(Dataset records):

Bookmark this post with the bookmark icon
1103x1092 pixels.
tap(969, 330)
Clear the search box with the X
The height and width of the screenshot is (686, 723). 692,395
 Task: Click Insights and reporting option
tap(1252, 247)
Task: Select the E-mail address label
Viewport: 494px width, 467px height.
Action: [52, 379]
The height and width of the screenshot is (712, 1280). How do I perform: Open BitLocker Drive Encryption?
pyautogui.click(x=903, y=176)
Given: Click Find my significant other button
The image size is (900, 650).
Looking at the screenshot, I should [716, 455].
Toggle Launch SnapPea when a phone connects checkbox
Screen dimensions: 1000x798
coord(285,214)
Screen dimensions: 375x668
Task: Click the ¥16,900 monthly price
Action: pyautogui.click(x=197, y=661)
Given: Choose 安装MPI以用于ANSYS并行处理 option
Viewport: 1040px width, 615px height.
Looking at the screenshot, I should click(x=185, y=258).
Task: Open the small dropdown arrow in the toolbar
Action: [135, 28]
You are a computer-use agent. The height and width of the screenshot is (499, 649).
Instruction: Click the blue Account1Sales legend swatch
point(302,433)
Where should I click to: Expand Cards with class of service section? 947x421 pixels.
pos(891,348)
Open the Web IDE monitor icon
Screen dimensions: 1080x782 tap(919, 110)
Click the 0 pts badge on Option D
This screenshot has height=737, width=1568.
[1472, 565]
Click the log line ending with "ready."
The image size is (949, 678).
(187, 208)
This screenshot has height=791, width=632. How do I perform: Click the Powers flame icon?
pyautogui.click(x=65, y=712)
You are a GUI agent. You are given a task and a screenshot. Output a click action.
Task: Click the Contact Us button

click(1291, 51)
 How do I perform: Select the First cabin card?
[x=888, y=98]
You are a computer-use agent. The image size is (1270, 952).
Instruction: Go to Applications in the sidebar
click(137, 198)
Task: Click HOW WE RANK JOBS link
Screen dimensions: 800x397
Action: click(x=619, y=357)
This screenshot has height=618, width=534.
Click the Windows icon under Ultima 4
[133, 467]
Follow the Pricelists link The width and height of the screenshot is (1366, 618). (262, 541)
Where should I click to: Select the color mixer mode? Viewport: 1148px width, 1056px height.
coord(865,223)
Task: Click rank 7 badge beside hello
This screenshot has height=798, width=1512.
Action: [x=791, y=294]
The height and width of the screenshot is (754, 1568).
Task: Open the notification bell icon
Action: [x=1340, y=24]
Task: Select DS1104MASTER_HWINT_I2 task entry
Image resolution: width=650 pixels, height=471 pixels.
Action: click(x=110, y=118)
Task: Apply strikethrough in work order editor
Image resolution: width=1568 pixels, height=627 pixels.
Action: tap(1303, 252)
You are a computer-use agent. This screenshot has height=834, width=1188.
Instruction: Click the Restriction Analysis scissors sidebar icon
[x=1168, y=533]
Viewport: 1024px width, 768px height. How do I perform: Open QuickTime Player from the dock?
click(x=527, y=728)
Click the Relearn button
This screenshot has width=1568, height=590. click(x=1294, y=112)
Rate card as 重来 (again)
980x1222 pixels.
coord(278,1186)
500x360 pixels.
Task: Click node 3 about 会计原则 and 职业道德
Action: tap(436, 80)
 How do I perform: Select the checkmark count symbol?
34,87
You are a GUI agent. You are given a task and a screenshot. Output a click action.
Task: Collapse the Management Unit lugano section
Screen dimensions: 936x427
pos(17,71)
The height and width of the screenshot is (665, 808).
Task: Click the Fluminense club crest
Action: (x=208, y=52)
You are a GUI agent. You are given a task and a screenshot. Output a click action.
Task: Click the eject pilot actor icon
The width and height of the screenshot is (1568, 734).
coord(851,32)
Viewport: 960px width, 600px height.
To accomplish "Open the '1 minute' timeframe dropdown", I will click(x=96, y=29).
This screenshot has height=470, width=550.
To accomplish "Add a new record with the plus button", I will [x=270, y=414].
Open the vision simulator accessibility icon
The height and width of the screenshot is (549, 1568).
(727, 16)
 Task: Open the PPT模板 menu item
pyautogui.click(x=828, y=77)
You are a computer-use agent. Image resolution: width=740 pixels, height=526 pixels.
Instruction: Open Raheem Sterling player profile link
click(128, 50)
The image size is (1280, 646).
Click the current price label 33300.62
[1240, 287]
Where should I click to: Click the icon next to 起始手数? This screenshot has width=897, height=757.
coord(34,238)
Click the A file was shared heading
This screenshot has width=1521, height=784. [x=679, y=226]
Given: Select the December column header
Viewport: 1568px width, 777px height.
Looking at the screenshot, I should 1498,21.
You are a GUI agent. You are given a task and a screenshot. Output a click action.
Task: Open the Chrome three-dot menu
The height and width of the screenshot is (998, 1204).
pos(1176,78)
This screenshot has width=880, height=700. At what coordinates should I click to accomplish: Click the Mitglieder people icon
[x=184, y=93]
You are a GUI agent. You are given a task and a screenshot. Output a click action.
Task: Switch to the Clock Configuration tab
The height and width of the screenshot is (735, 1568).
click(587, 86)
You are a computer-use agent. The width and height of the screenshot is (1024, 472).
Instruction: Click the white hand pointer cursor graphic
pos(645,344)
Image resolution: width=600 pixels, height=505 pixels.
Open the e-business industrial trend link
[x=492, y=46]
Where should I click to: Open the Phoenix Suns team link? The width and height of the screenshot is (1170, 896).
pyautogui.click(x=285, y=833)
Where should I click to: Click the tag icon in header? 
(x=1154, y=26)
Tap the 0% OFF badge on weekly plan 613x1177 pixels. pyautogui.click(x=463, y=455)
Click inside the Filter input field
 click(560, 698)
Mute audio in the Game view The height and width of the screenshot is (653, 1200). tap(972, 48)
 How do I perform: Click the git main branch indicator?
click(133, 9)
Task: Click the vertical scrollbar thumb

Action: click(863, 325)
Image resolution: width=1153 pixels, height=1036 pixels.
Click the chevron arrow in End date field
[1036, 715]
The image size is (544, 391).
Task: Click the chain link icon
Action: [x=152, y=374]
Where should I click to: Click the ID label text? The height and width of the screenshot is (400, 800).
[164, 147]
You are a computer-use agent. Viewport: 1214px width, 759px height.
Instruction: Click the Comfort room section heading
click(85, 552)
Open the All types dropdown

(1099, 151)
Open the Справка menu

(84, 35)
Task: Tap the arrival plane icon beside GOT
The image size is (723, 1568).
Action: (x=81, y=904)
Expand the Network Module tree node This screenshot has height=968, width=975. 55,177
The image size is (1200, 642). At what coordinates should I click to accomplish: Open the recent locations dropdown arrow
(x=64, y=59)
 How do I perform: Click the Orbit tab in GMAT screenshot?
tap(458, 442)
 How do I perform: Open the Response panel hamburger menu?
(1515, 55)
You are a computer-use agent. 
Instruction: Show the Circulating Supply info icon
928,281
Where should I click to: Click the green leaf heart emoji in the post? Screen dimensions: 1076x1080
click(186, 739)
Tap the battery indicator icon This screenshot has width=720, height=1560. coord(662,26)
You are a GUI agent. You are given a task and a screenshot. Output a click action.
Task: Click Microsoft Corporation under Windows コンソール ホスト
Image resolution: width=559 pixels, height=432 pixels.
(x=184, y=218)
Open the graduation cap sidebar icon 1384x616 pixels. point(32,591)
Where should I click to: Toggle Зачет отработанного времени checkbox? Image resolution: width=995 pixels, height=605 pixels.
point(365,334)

(Problem details):
All of the material is to be given again exactly.

(Your solution):
Bookmark this post with the bookmark icon
1103x1092 pixels.
tap(969, 330)
Clear the search box with the X
The height and width of the screenshot is (686, 723). 692,395
 Task: Click Insights and reporting option
tap(1252, 247)
Task: Select the E-mail address label
Viewport: 494px width, 467px height.
Action: [52, 379]
The height and width of the screenshot is (712, 1280). How do I perform: Open BitLocker Drive Encryption?
pyautogui.click(x=903, y=176)
Given: Click Find my significant other button
The image size is (900, 650).
Looking at the screenshot, I should [716, 455].
Toggle Launch SnapPea when a phone connects checkbox
Screen dimensions: 1000x798
coord(285,214)
Screen dimensions: 375x668
Task: Click the ¥16,900 monthly price
Action: pyautogui.click(x=197, y=661)
Given: Choose 安装MPI以用于ANSYS并行处理 option
Viewport: 1040px width, 615px height.
Looking at the screenshot, I should click(x=185, y=258).
Task: Open the small dropdown arrow in the toolbar
Action: [135, 28]
You are a computer-use agent. The height and width of the screenshot is (499, 649).
Instruction: Click the blue Account1Sales legend swatch
point(302,433)
Where should I click to: Expand Cards with class of service section? 947x421 pixels.
pos(891,348)
Open the Web IDE monitor icon
Screen dimensions: 1080x782 tap(919, 110)
Click the 0 pts badge on Option D
This screenshot has height=737, width=1568.
[1472, 565]
Click the log line ending with "ready."
The image size is (949, 678).
(187, 208)
This screenshot has height=791, width=632. How do I perform: Click the Powers flame icon?
pyautogui.click(x=65, y=712)
You are a GUI agent. You are given a task and a screenshot. Output a click action.
Task: Click the Contact Us button

click(1291, 51)
 How do I perform: Select the First cabin card?
[x=888, y=98]
You are a computer-use agent. The image size is (1270, 952).
Instruction: Go to Applications in the sidebar
click(137, 198)
Task: Click HOW WE RANK JOBS link
Screen dimensions: 800x397
Action: click(x=619, y=357)
This screenshot has height=618, width=534.
Click the Windows icon under Ultima 4
[133, 467]
Follow the Pricelists link The width and height of the screenshot is (1366, 618). (262, 541)
Where should I click to: Select the color mixer mode? Viewport: 1148px width, 1056px height.
coord(865,223)
Task: Click rank 7 badge beside hello
This screenshot has height=798, width=1512.
Action: [x=791, y=294]
The height and width of the screenshot is (754, 1568).
Task: Open the notification bell icon
Action: [x=1340, y=24]
Task: Select DS1104MASTER_HWINT_I2 task entry
Image resolution: width=650 pixels, height=471 pixels.
Action: click(x=110, y=118)
Task: Apply strikethrough in work order editor
Image resolution: width=1568 pixels, height=627 pixels.
Action: tap(1303, 252)
You are a computer-use agent. This screenshot has height=834, width=1188.
Instruction: Click the Restriction Analysis scissors sidebar icon
[x=1168, y=533]
Viewport: 1024px width, 768px height. How do I perform: Open QuickTime Player from the dock?
click(x=527, y=728)
Click the Relearn button
This screenshot has width=1568, height=590. click(x=1294, y=112)
Rate card as 重来 (again)
980x1222 pixels.
coord(278,1186)
500x360 pixels.
Task: Click node 3 about 会计原则 and 职业道德
Action: tap(436, 80)
 How do I perform: Select the checkmark count symbol?
34,87
You are a GUI agent. You are given a task and a screenshot. Output a click action.
Task: Collapse the Management Unit lugano section
Screen dimensions: 936x427
pos(17,71)
The height and width of the screenshot is (665, 808).
Task: Click the Fluminense club crest
Action: (x=208, y=52)
You are a GUI agent. You are given a task and a screenshot. Output a click action.
Task: Click the eject pilot actor icon
The width and height of the screenshot is (1568, 734).
coord(851,32)
Viewport: 960px width, 600px height.
To accomplish "Open the '1 minute' timeframe dropdown", I will click(x=96, y=29).
This screenshot has height=470, width=550.
To accomplish "Add a new record with the plus button", I will [x=270, y=414].
Open the vision simulator accessibility icon
The height and width of the screenshot is (549, 1568).
(727, 16)
 Task: Open the PPT模板 menu item
pyautogui.click(x=828, y=77)
You are a computer-use agent. Image resolution: width=740 pixels, height=526 pixels.
Instruction: Open Raheem Sterling player profile link
click(128, 50)
The image size is (1280, 646).
Click the current price label 33300.62
[1240, 287]
Where should I click to: Click the icon next to 起始手数? This screenshot has width=897, height=757.
coord(34,238)
Click the A file was shared heading
This screenshot has width=1521, height=784. [x=679, y=226]
Given: Select the December column header
Viewport: 1568px width, 777px height.
Looking at the screenshot, I should 1498,21.
You are a GUI agent. You are given a task and a screenshot. Output a click action.
Task: Open the Chrome three-dot menu
The height and width of the screenshot is (998, 1204).
pos(1176,78)
This screenshot has width=880, height=700. At what coordinates should I click to accomplish: Click the Mitglieder people icon
[x=184, y=93]
You are a GUI agent. You are given a task and a screenshot. Output a click action.
Task: Switch to the Clock Configuration tab
The height and width of the screenshot is (735, 1568).
click(587, 86)
You are a computer-use agent. The width and height of the screenshot is (1024, 472).
Instruction: Click the white hand pointer cursor graphic
pos(645,344)
Image resolution: width=600 pixels, height=505 pixels.
Open the e-business industrial trend link
[x=492, y=46]
Where should I click to: Open the Phoenix Suns team link? The width and height of the screenshot is (1170, 896).
pyautogui.click(x=285, y=833)
Where should I click to: Click the tag icon in header? 
(x=1154, y=26)
Tap the 0% OFF badge on weekly plan 613x1177 pixels. pyautogui.click(x=463, y=455)
Click inside the Filter input field
 click(560, 698)
Mute audio in the Game view The height and width of the screenshot is (653, 1200). tap(972, 48)
 How do I perform: Click the git main branch indicator?
click(133, 9)
Task: Click the vertical scrollbar thumb

Action: click(863, 325)
Image resolution: width=1153 pixels, height=1036 pixels.
Click the chevron arrow in End date field
[1036, 715]
The image size is (544, 391).
Task: Click the chain link icon
Action: [x=152, y=374]
Where should I click to: Click the ID label text? The height and width of the screenshot is (400, 800).
[164, 147]
You are a computer-use agent. Viewport: 1214px width, 759px height.
Instruction: Click the Comfort room section heading
click(85, 552)
Open the All types dropdown

(1099, 151)
Open the Справка menu

(84, 35)
Task: Tap the arrival plane icon beside GOT
The image size is (723, 1568).
Action: (x=81, y=904)
Expand the Network Module tree node This screenshot has height=968, width=975. 55,177
The image size is (1200, 642). At what coordinates should I click to accomplish: Open the recent locations dropdown arrow
(x=64, y=59)
 How do I perform: Click the Orbit tab in GMAT screenshot?
tap(458, 442)
 How do I perform: Open the Response panel hamburger menu?
(1515, 55)
You are a computer-use agent. 
Instruction: Show the Circulating Supply info icon
928,281
Where should I click to: Click the green leaf heart emoji in the post? Screen dimensions: 1076x1080
click(186, 739)
Tap the battery indicator icon This screenshot has width=720, height=1560. coord(662,26)
You are a GUI agent. You are given a task and a screenshot. Output a click action.
Task: Click Microsoft Corporation under Windows コンソール ホスト
Image resolution: width=559 pixels, height=432 pixels.
(x=184, y=218)
Open the graduation cap sidebar icon 1384x616 pixels. point(32,591)
Where should I click to: Toggle Зачет отработанного времени checkbox? Image resolution: width=995 pixels, height=605 pixels.
point(365,334)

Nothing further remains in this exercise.